AI vs Content Creators
Indian news outlets have joined the courtroom battles of content creator corporations against AI companies. This has been an emerging battlefield in the world of copyright. Not only OpenAI, but several generative AI companies like Google, Anthropic, and Meta AI are currently involved in over two dozen lawsuits in the US alone, with content creators ranging from publishers to authors to news outlets joining the cases. Question is, are generative AI technologies infringing on copyright? Let’s take a look.

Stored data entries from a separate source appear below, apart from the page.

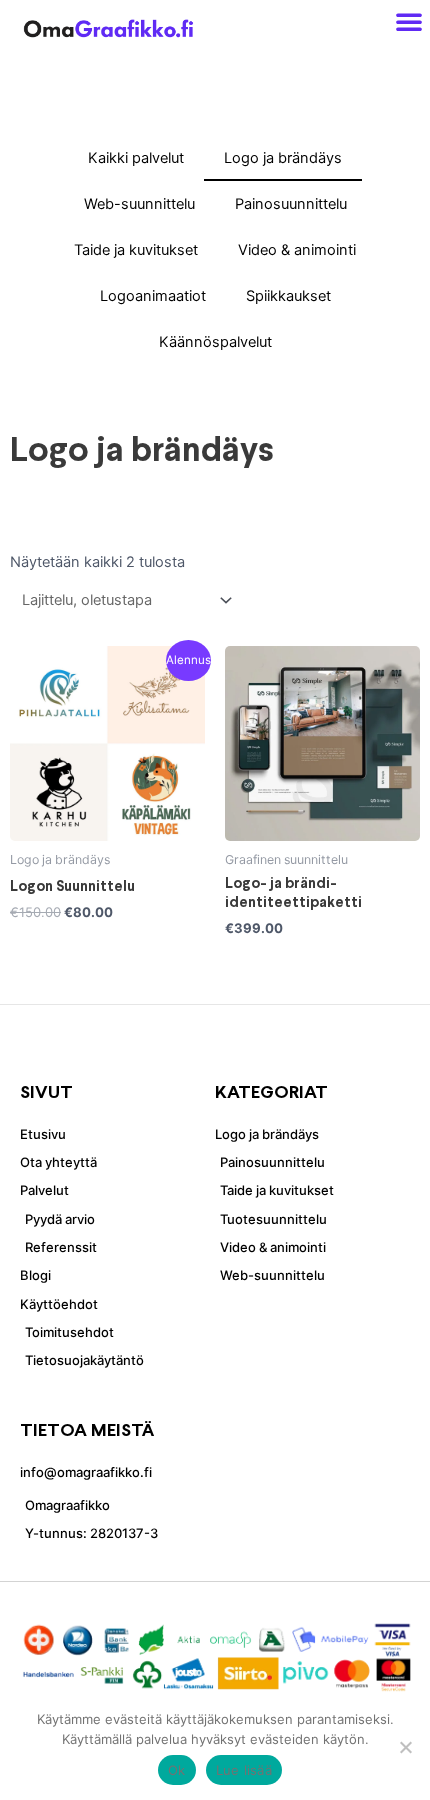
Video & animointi (297, 250)
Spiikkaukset (288, 296)
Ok (177, 1770)
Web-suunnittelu (139, 204)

AI models like ChatGPT are trained through data mining of large amounts of online content. In this training, the AI model analyzes the content, determines, and then learns to replicate, patterns. However, much of this training content is copyrighted. So when AI scrapes, downloads, or processes copyrighted content, it may violate copyright law.
Is it Fair Use?
That said, copyright law also includes the doctrine of fair use, which allows limited copying without permission. Fair use is determined using the following four-part test:
The purpose of use (e.g., is it for profit or nonprofit?).
The nature of the original work.
The amount of content used and whether it changes the original in a significant way (making it “transformative”).
The impact on the original work’s market (e.g., whether it competes with or replaces it).
AI companies currently claim that their use indeed qualifies as fair use, and therefore, they can train their models without paying or seeking permission. The reason given for that is that AI training focuses only on non-expressive use. That is, AI doesn’t actually copy the creative parts of works, but instead, extracts facts and patterns, which aren’t copyrightable. For example, if AI analyzes photos of dogs, it’s using the images only to be able to identify dogs and differentiate between dogs and other things, not using the actual photos for anything else. In fact, courts have supported this idea in earlier cases, such as plagiarism detection tools and searchable databases like Google Books.
However, content companies’ argument is that generative AI is different, because these models can create outputs similar to their training data, sometimes competing directly with the original works. They can even replicate specific elements, like fictional characters, with high accuracy. Because of these abilities, generative AI’s use of copyrighted content may not be entirely fair use.
Conclusion
These cases are still in courts, with none of them having been finalized. Some say that the development of AI boosts innovation in diverse fields like science, linguistics, and internet. Also, licensing of AI training data may be impractical because of the massive datasets involved. Critics, however, argue that using copyrighted works without permission—especially for commercial purposes—is unfair. Artists and authors are concerned about losing control, compensation, and licensing opportunities.